▸ Aim of the task:
Look through the entries below and copy exactly the part that begins with the line containing "Given: Click the NHK watermark in the corner" and ends with the line containing "Given: Click the XS bust value 32.3". Do not copy the pictures.
START Exercise data
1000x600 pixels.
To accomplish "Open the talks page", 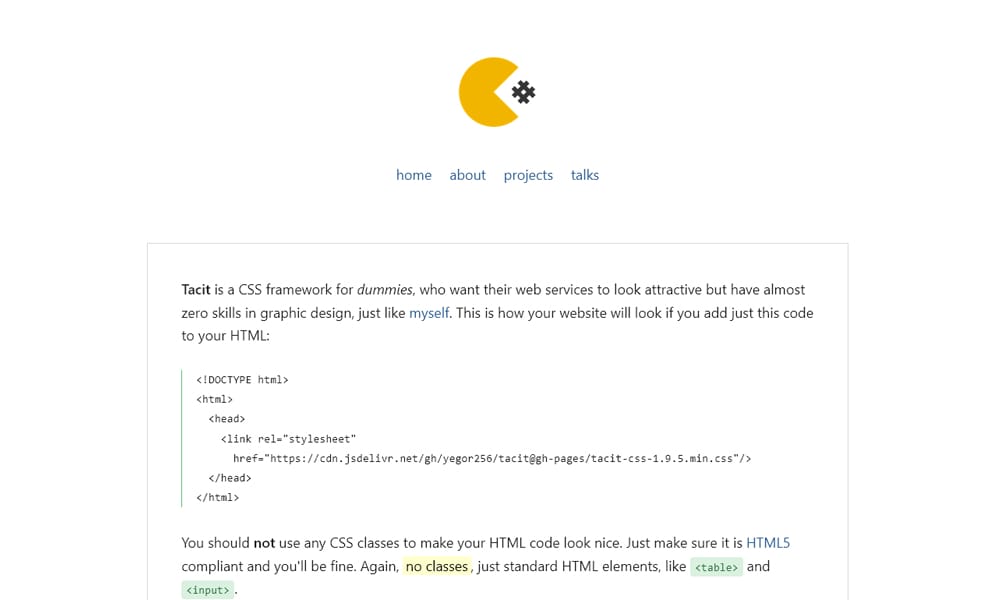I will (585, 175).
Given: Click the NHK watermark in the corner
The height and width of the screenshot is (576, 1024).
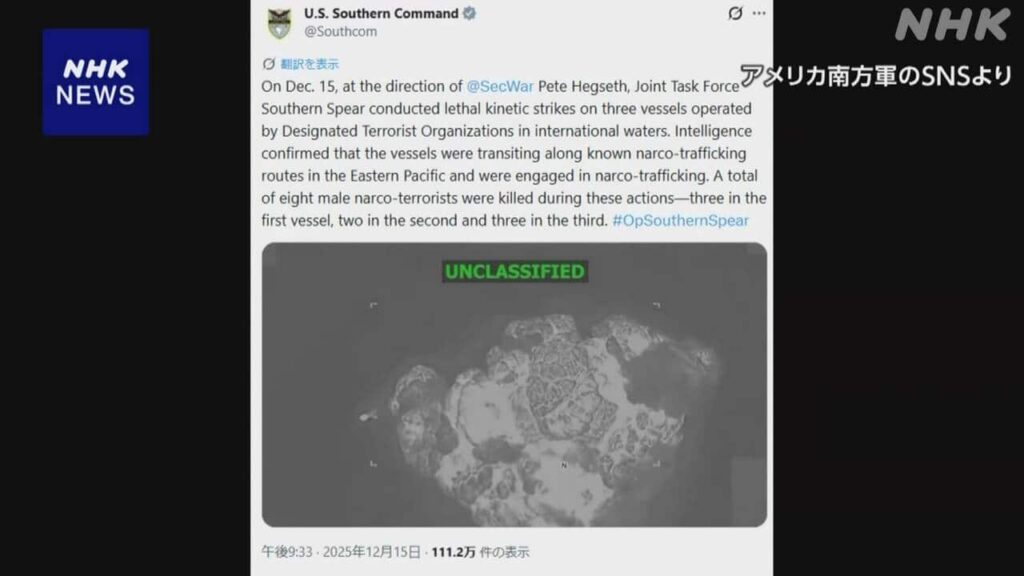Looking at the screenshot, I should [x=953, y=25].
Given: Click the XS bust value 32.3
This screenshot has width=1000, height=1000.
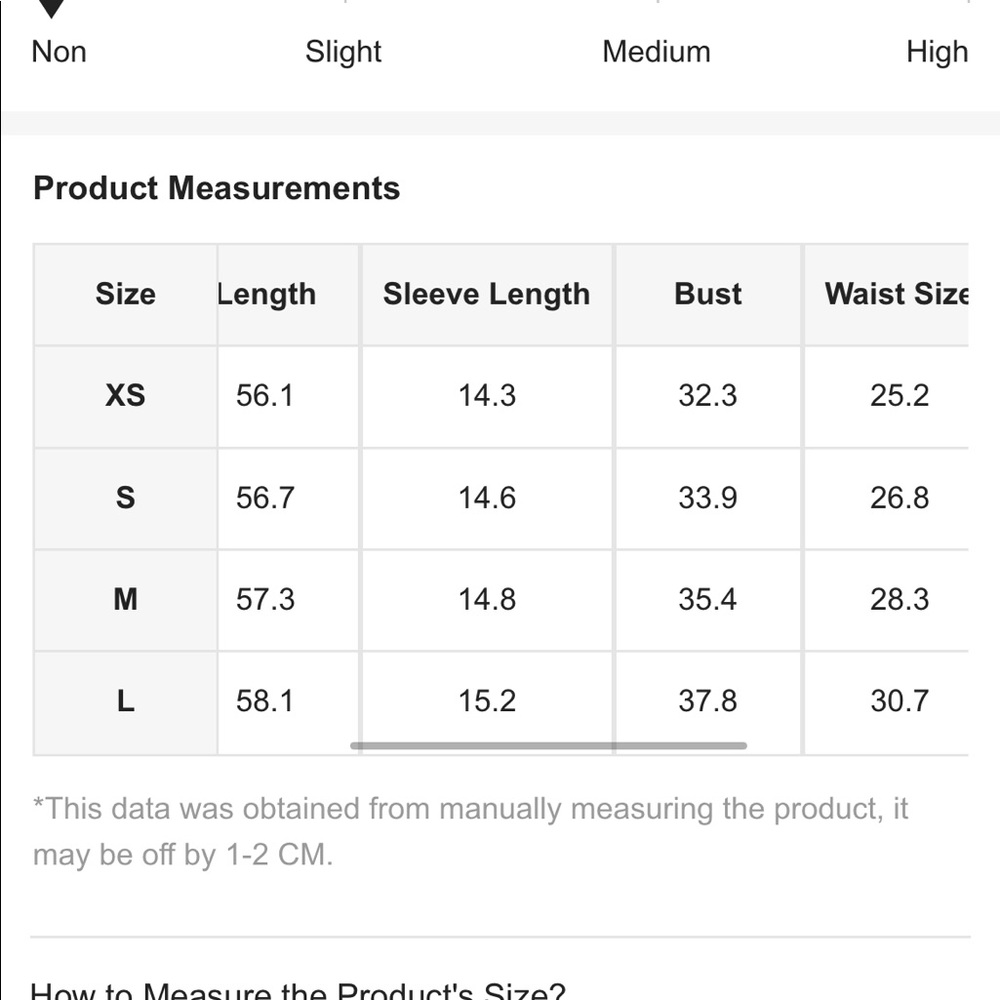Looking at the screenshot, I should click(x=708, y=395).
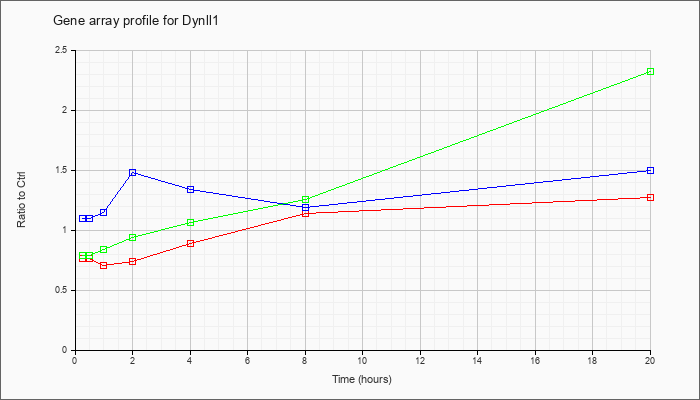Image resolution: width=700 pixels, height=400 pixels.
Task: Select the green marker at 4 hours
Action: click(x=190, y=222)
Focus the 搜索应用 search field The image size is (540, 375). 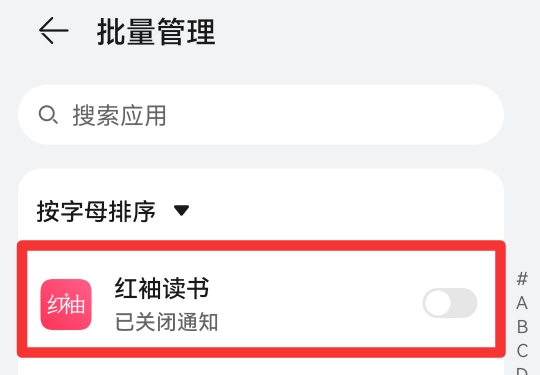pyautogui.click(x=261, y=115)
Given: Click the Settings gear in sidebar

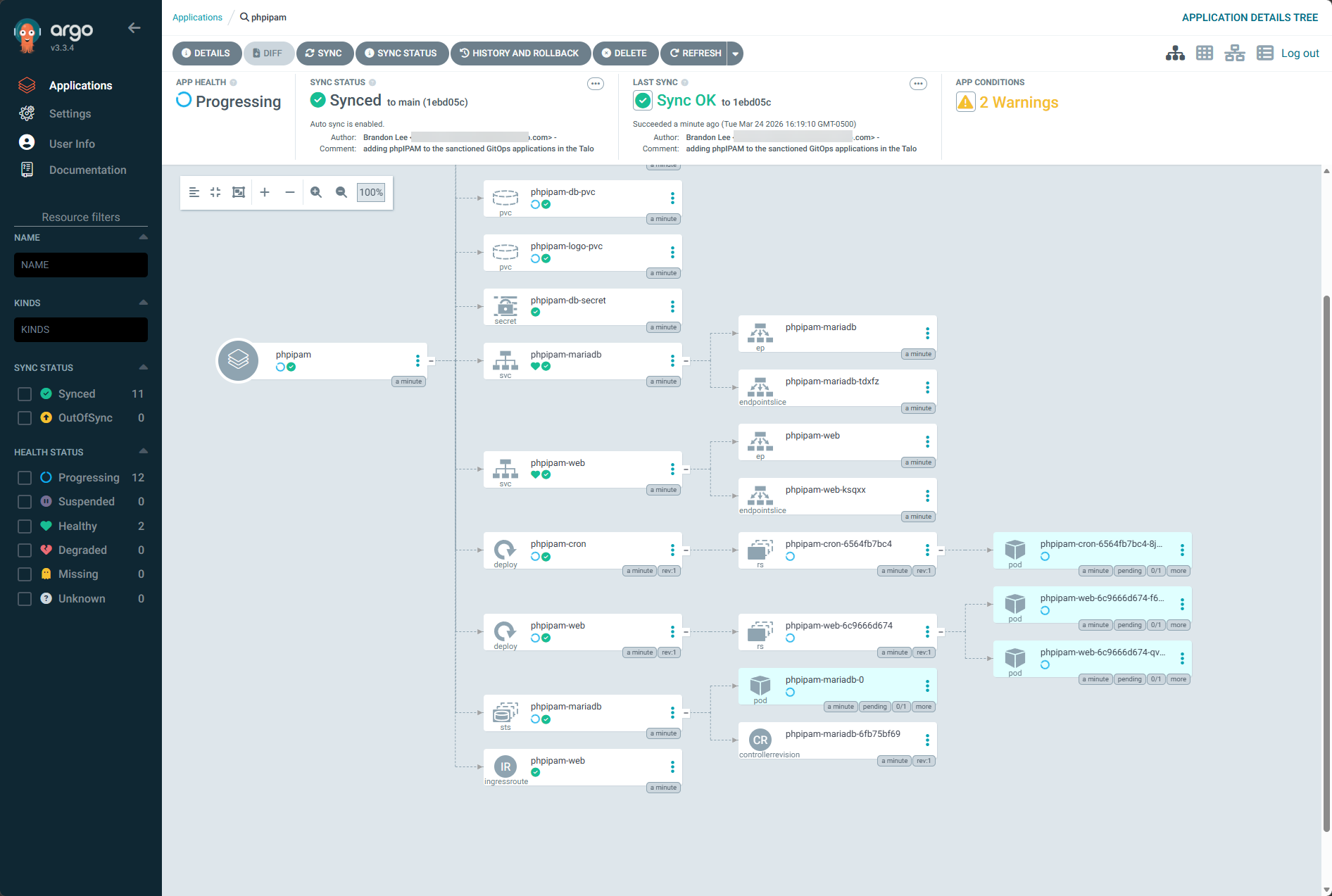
END Exercise data
▸ Reply to the task:
Given: Click the NHK watermark in the corner
The height and width of the screenshot is (576, 1024).
Looking at the screenshot, I should [x=953, y=25].
Given: Click the XS bust value 32.3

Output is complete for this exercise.